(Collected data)

══════

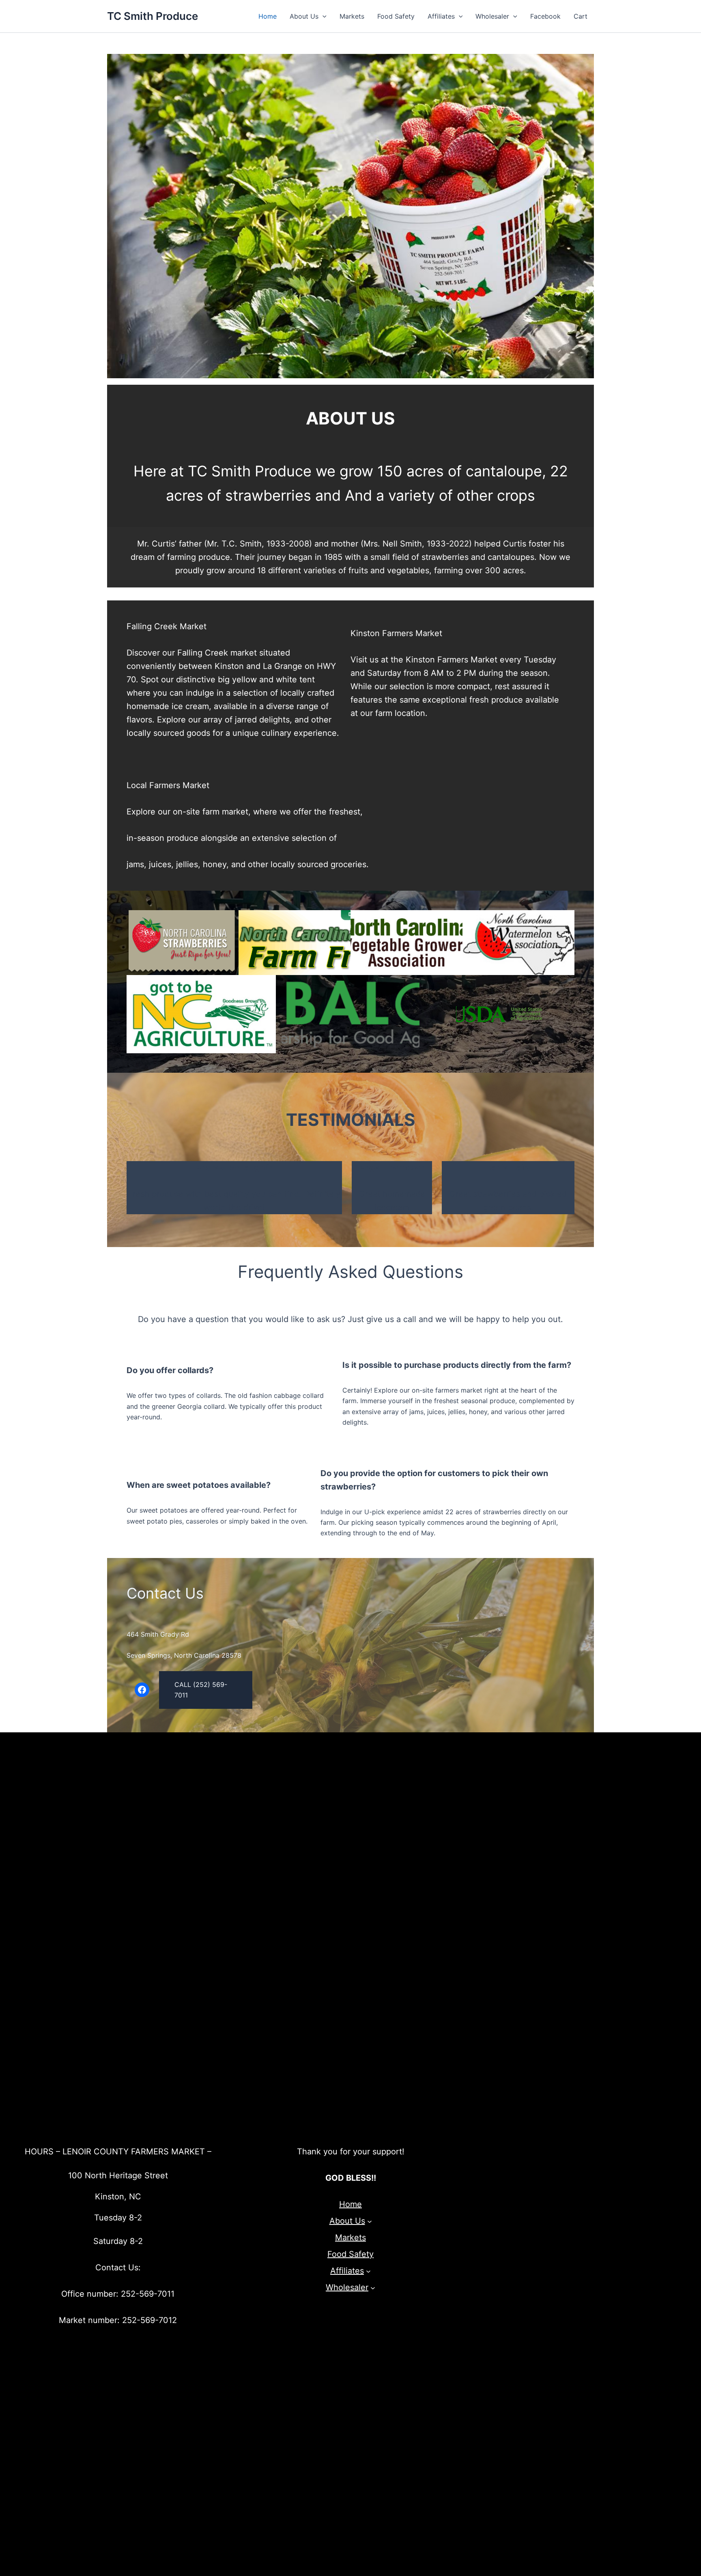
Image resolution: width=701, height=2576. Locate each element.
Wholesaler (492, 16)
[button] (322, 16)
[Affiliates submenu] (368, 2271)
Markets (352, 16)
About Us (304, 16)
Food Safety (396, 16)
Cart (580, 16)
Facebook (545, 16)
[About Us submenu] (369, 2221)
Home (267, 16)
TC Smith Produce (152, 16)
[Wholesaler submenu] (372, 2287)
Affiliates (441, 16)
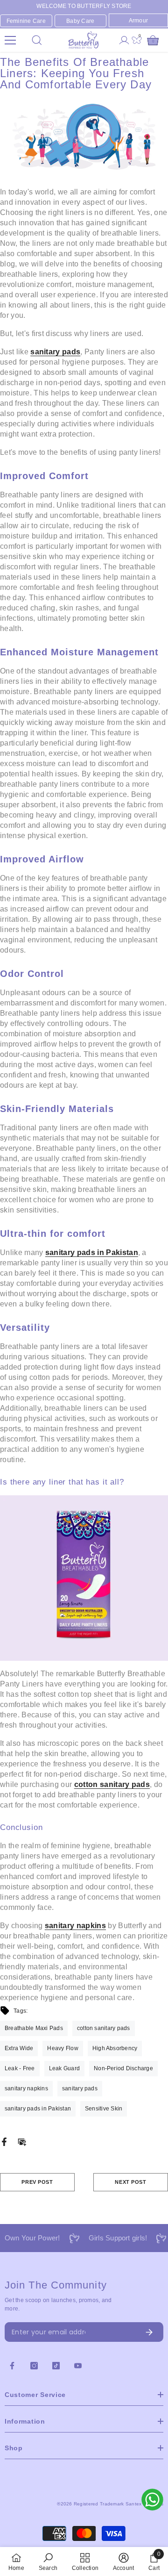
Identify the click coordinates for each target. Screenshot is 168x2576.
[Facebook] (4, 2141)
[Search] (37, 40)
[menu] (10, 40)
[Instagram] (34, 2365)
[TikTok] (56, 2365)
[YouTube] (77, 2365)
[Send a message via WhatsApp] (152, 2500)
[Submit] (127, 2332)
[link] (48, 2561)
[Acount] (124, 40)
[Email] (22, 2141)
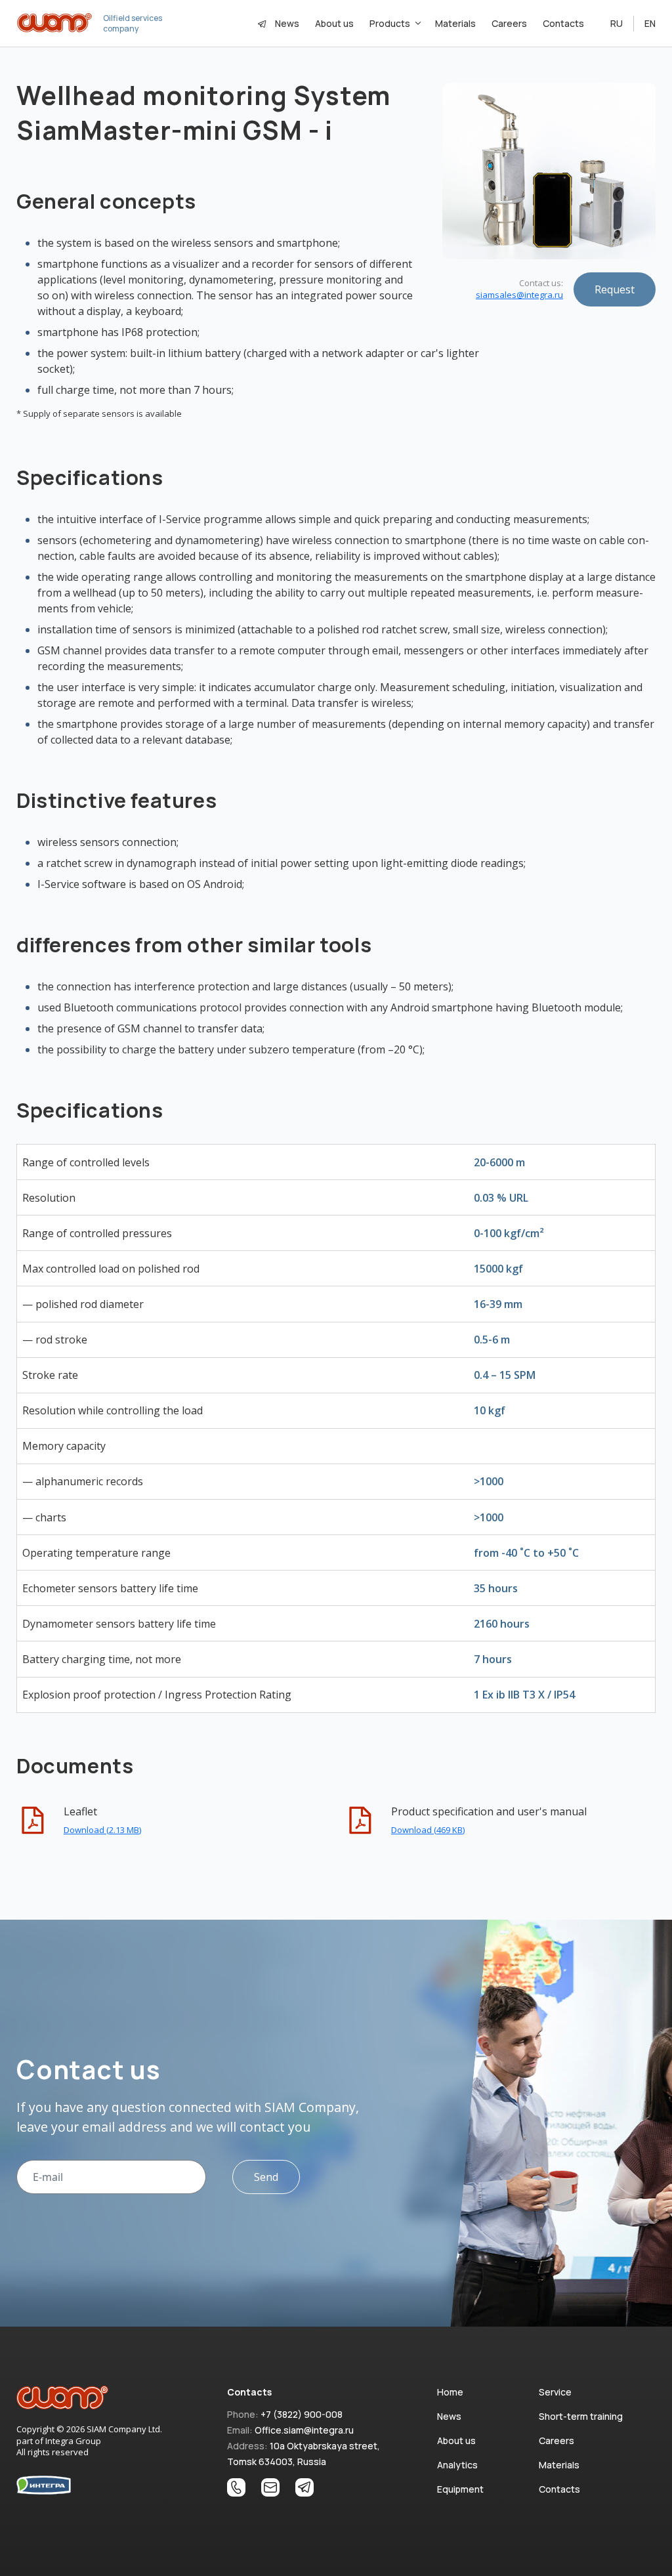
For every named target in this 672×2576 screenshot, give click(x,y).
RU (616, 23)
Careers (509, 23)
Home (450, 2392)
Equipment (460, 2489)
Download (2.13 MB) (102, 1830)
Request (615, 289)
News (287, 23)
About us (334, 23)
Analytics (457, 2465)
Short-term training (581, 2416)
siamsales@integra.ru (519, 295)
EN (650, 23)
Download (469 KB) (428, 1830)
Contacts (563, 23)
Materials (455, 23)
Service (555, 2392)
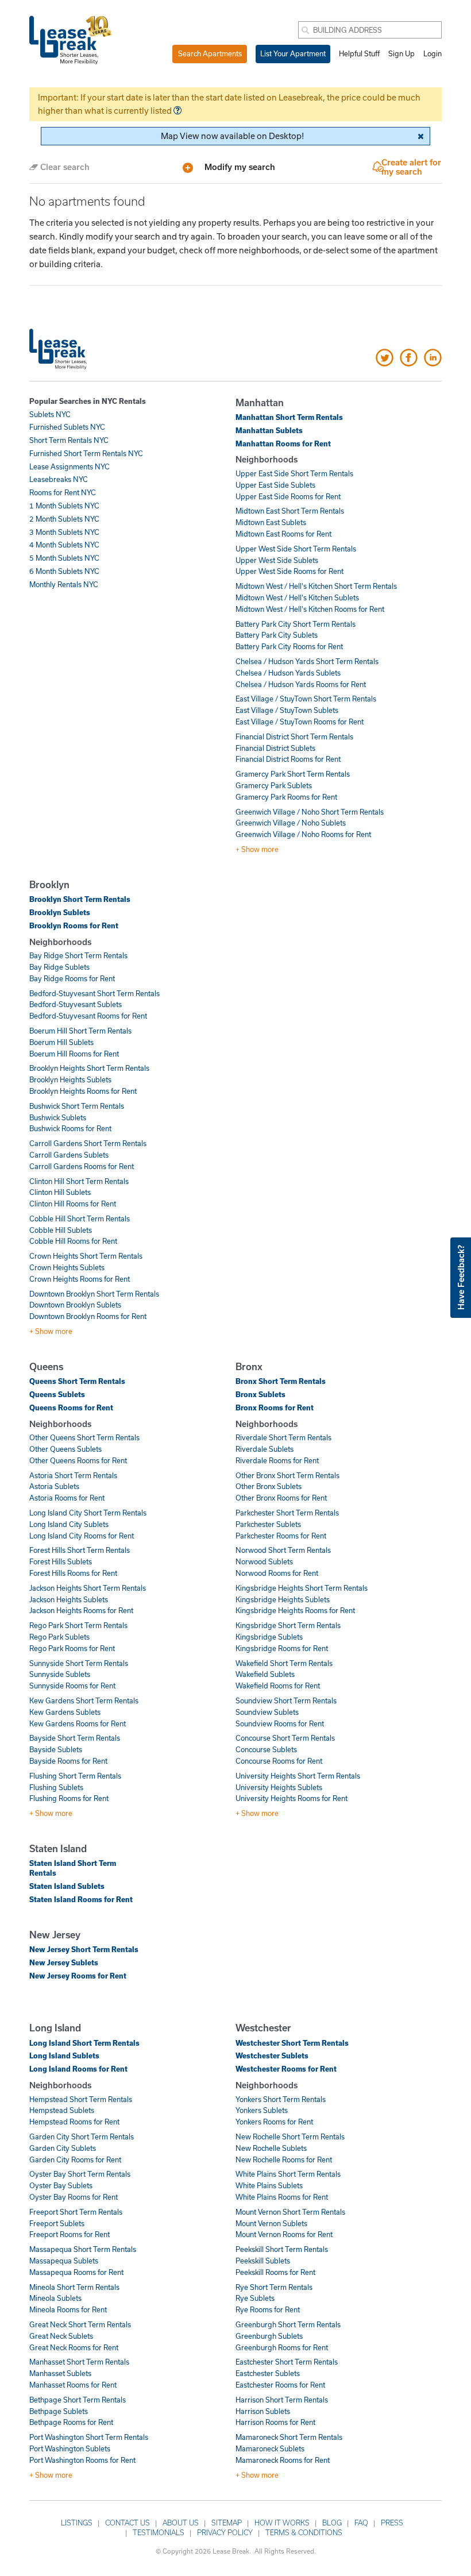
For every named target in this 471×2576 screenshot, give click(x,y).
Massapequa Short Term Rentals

══════

# [WHAT YOU NEED TO DO]
Copy out every line from the data above that has "give" in it.

# [EXPECTED OUTPUT]
For every named target in this 672×2576 screenshot, give click(x,y).
For every named target in this 471×2576 screenshot, give click(x,y).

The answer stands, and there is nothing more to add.